Would you output the lines from the one with "Given: Click the green B avatar circle" through the last line of the material below, exactly, but without pictures?
---------------
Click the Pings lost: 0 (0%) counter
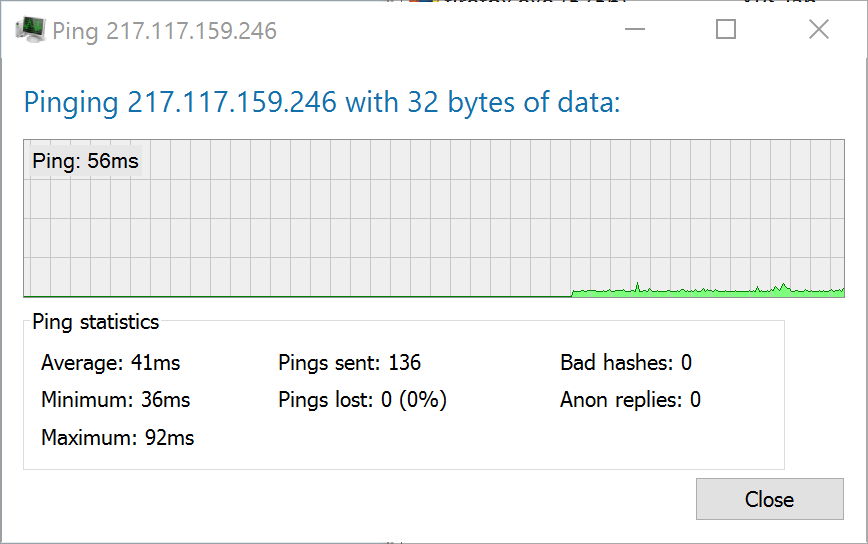 362,400
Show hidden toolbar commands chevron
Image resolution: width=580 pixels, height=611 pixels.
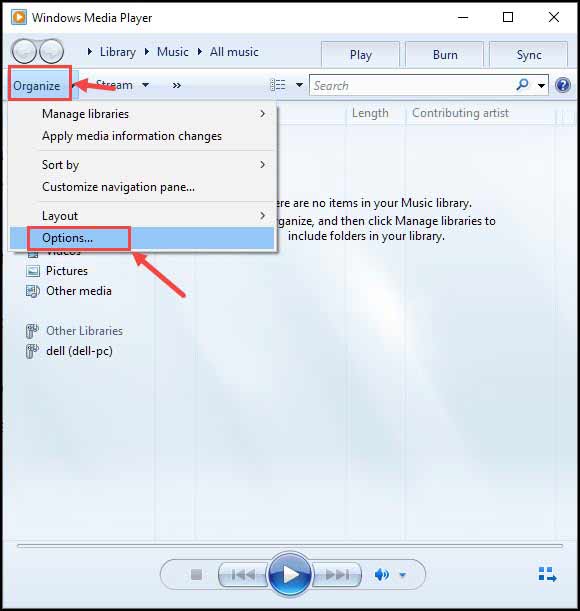(x=177, y=85)
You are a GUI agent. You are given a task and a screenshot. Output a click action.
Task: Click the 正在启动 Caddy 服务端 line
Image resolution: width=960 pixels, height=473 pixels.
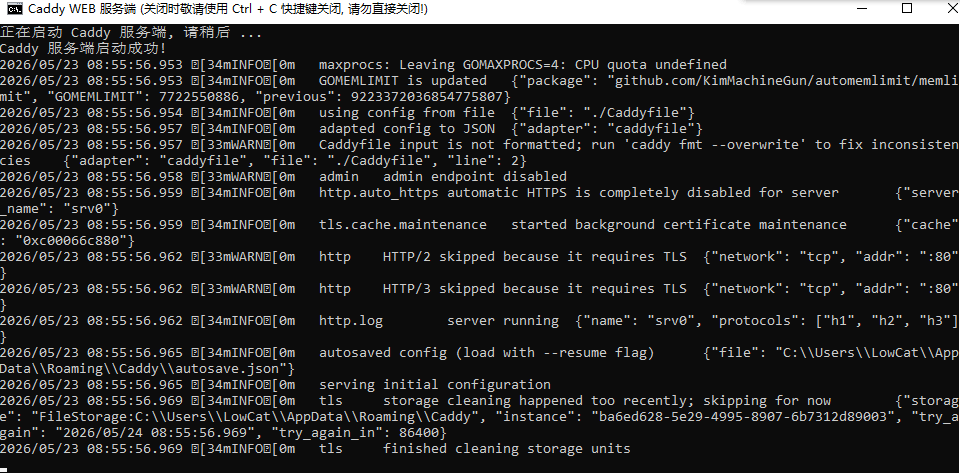click(x=131, y=32)
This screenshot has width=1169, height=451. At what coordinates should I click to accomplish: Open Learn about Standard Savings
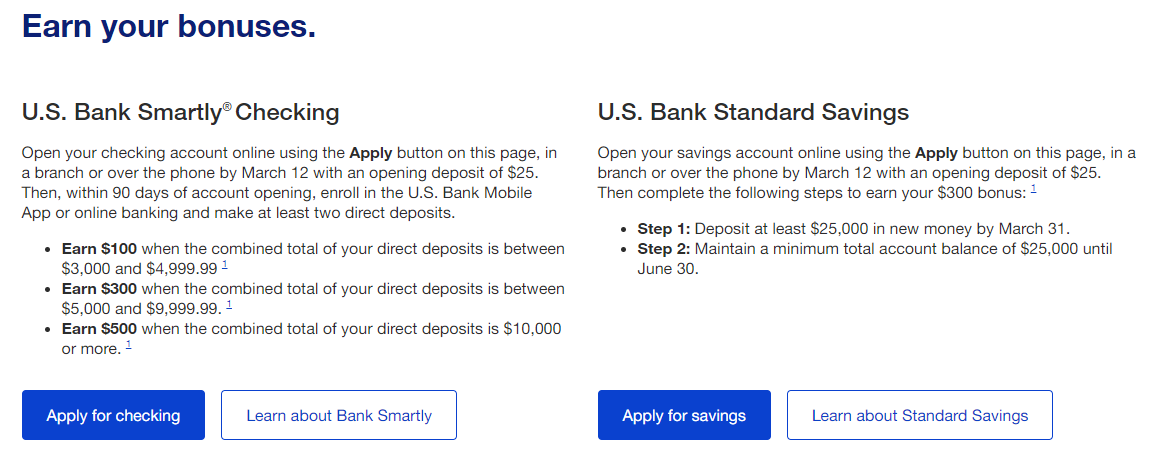(920, 415)
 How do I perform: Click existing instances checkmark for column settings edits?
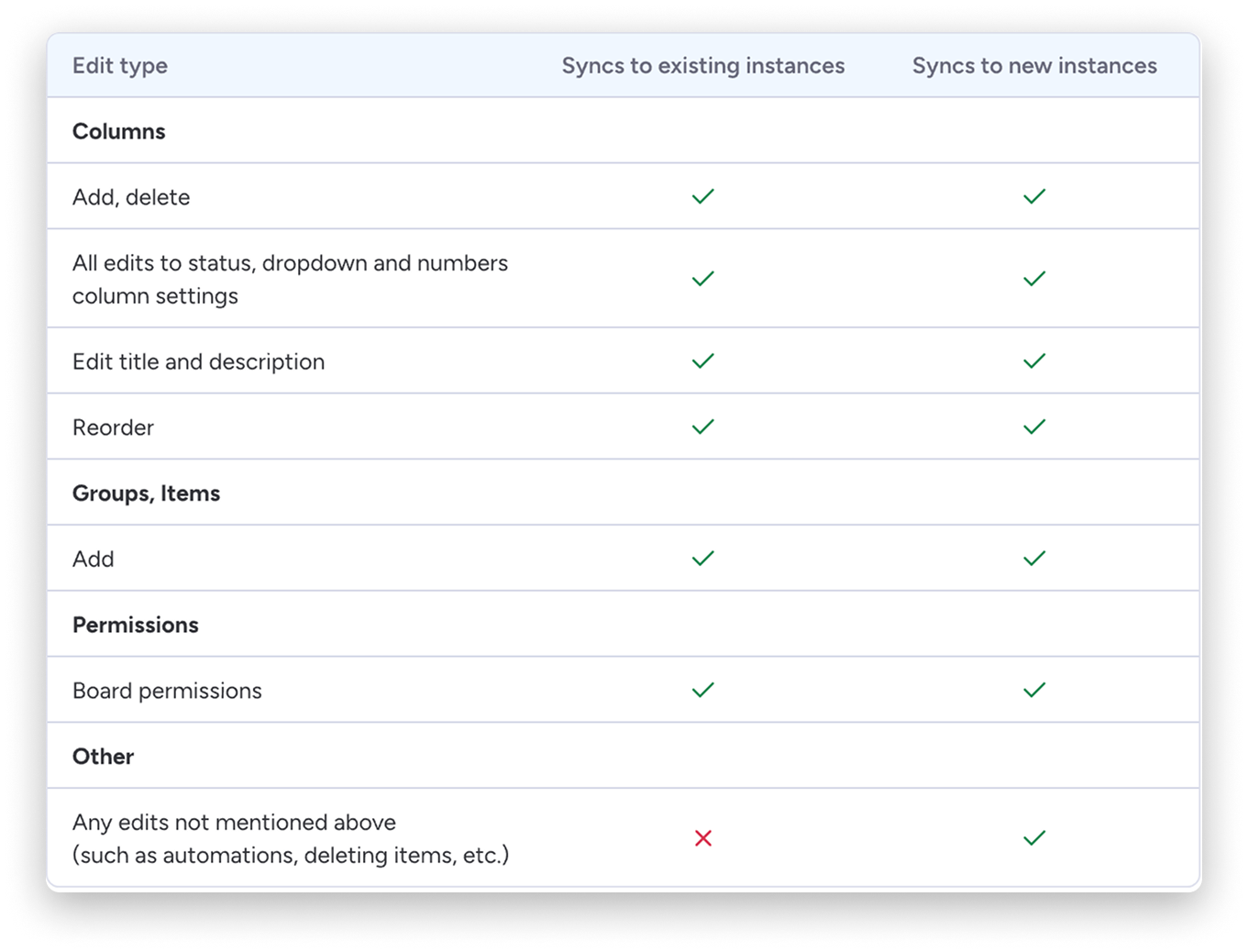pos(703,279)
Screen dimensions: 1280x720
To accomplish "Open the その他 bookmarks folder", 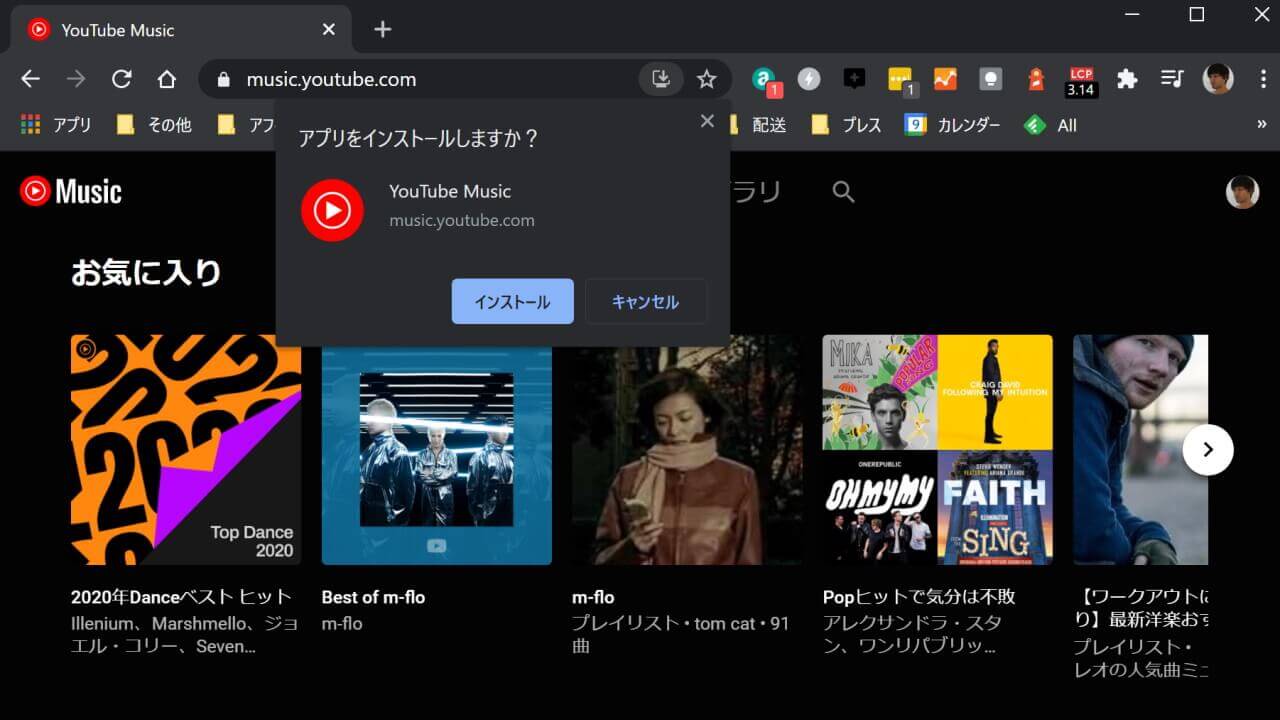I will coord(152,124).
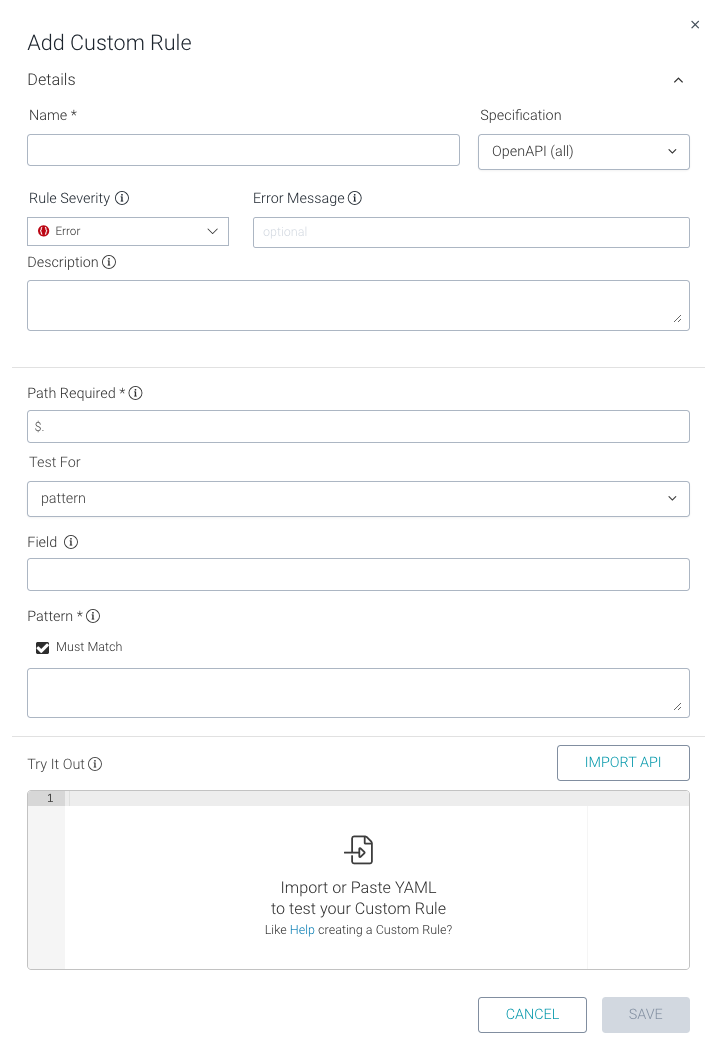Click the Path Required info icon

(x=136, y=393)
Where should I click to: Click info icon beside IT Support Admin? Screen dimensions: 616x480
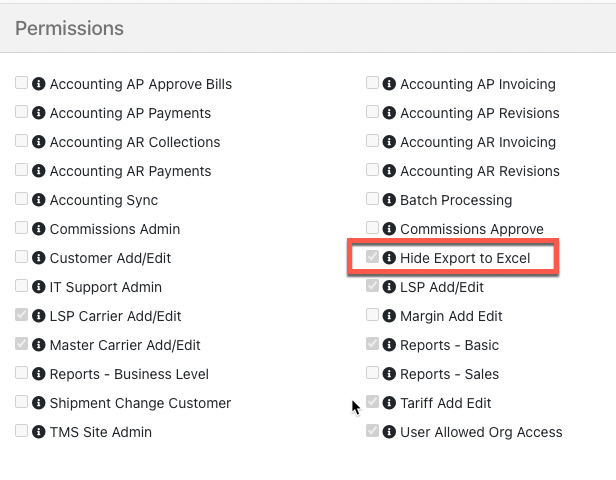click(x=39, y=287)
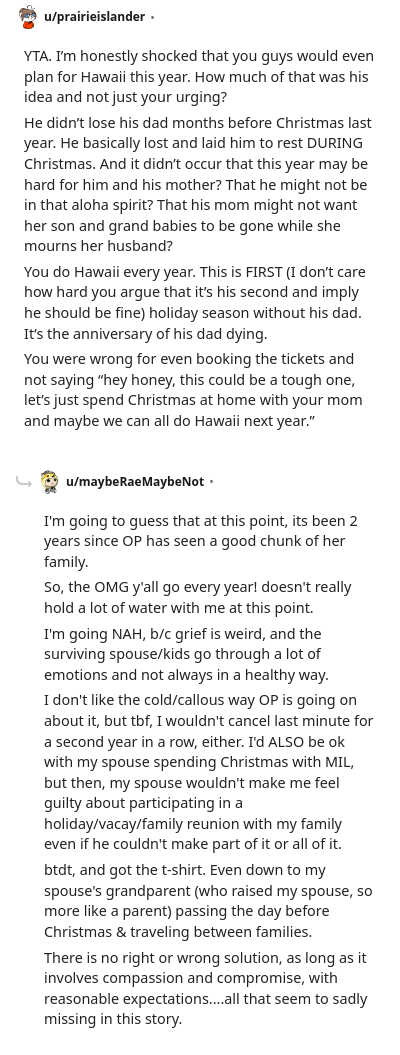Viewport: 400px width, 1055px height.
Task: Visit the u/prairieislander profile link
Action: click(x=94, y=17)
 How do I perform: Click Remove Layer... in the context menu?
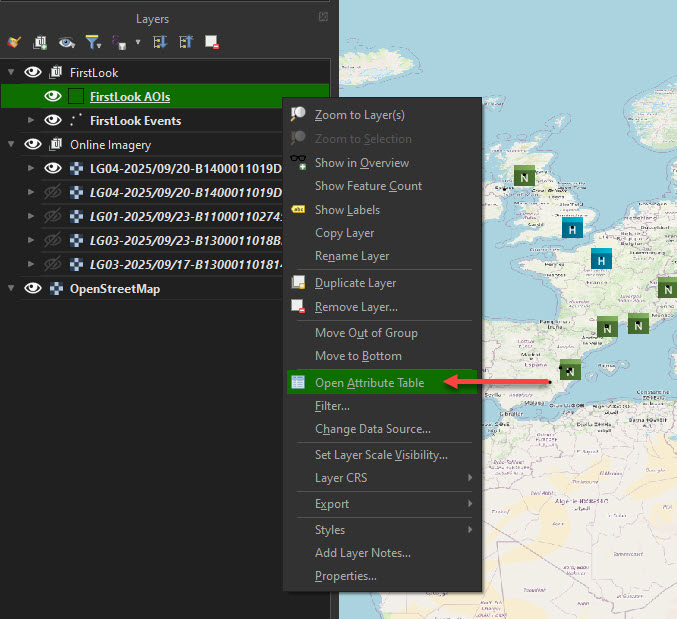[355, 307]
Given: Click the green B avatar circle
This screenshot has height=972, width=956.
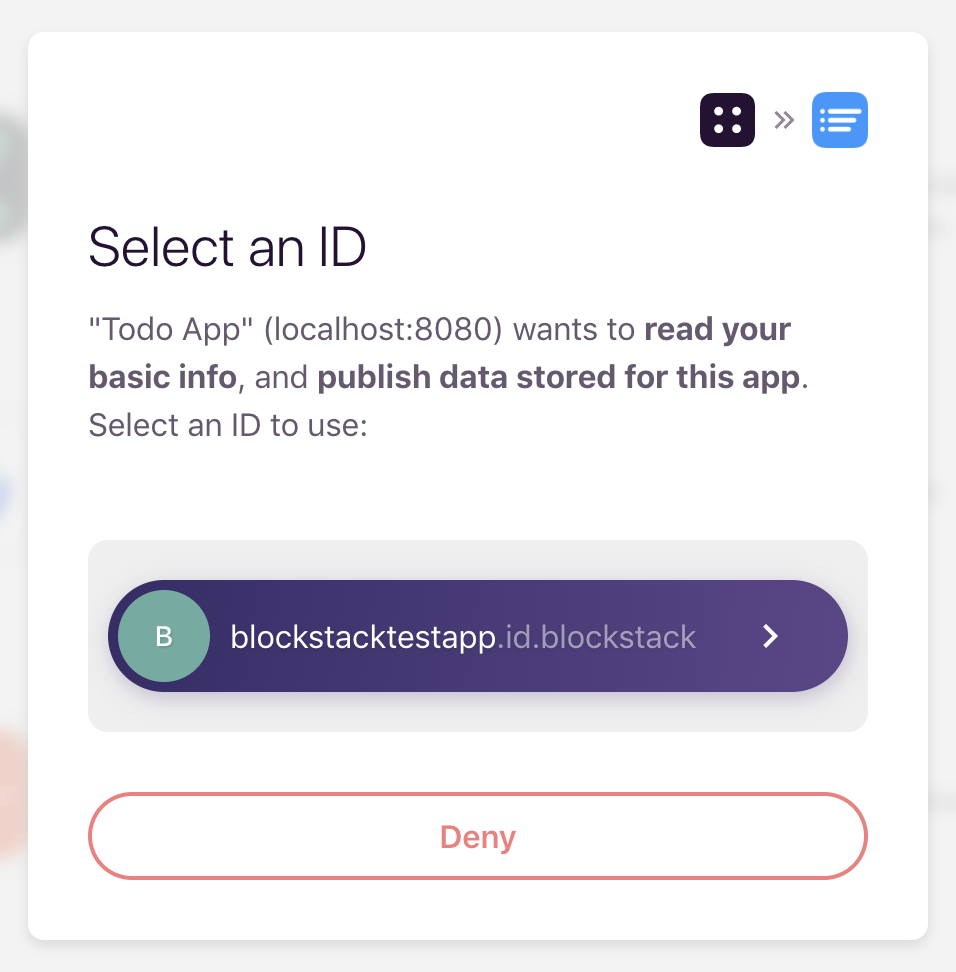Looking at the screenshot, I should coord(164,636).
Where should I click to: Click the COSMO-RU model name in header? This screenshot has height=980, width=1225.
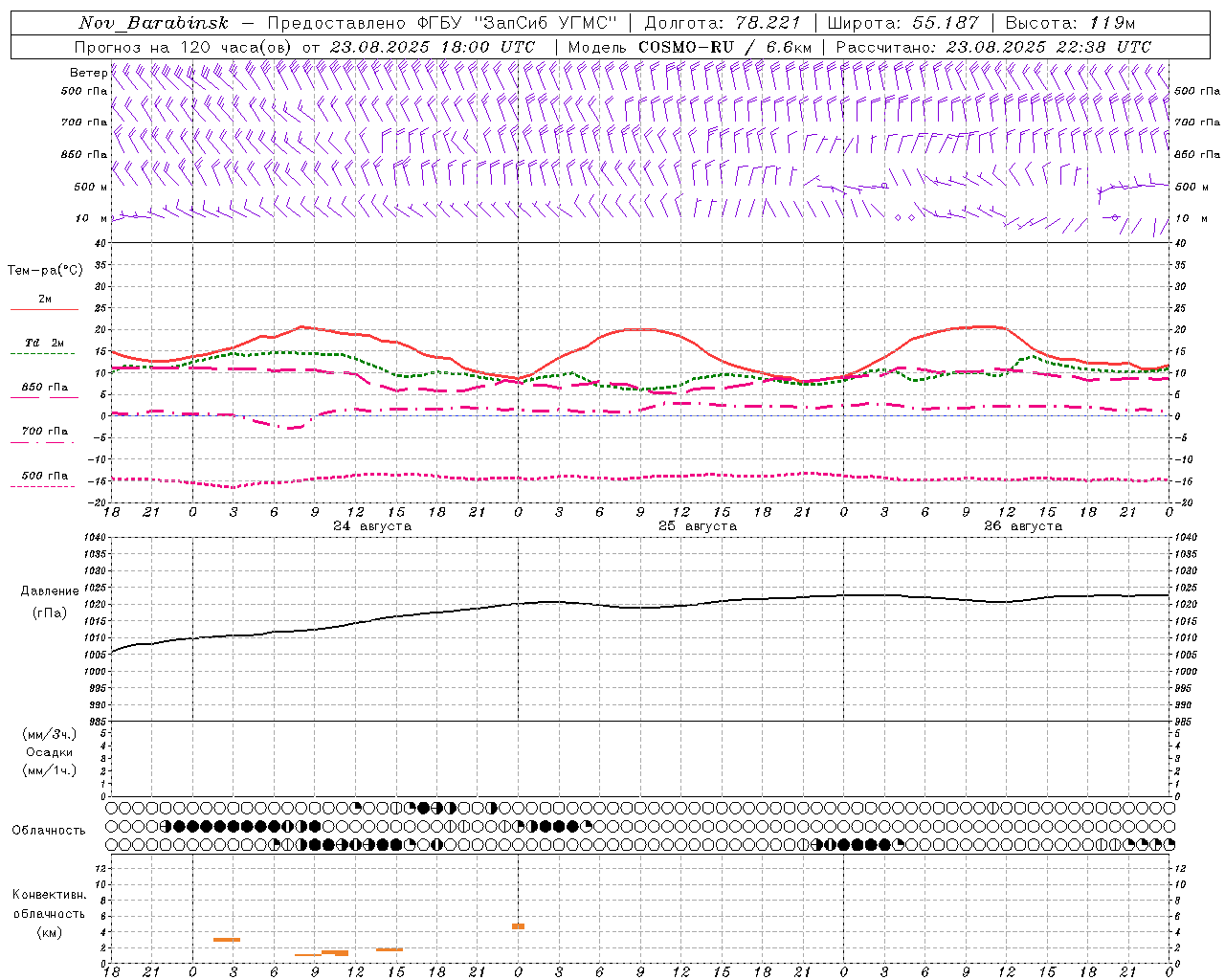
---------------
Final answer:
Given: Click the green B avatar circle
This screenshot has height=972, width=956.
Looking at the screenshot, I should coord(164,636).
Where should I click to: Click the COSMO-RU model name in header? This screenshot has height=980, width=1225.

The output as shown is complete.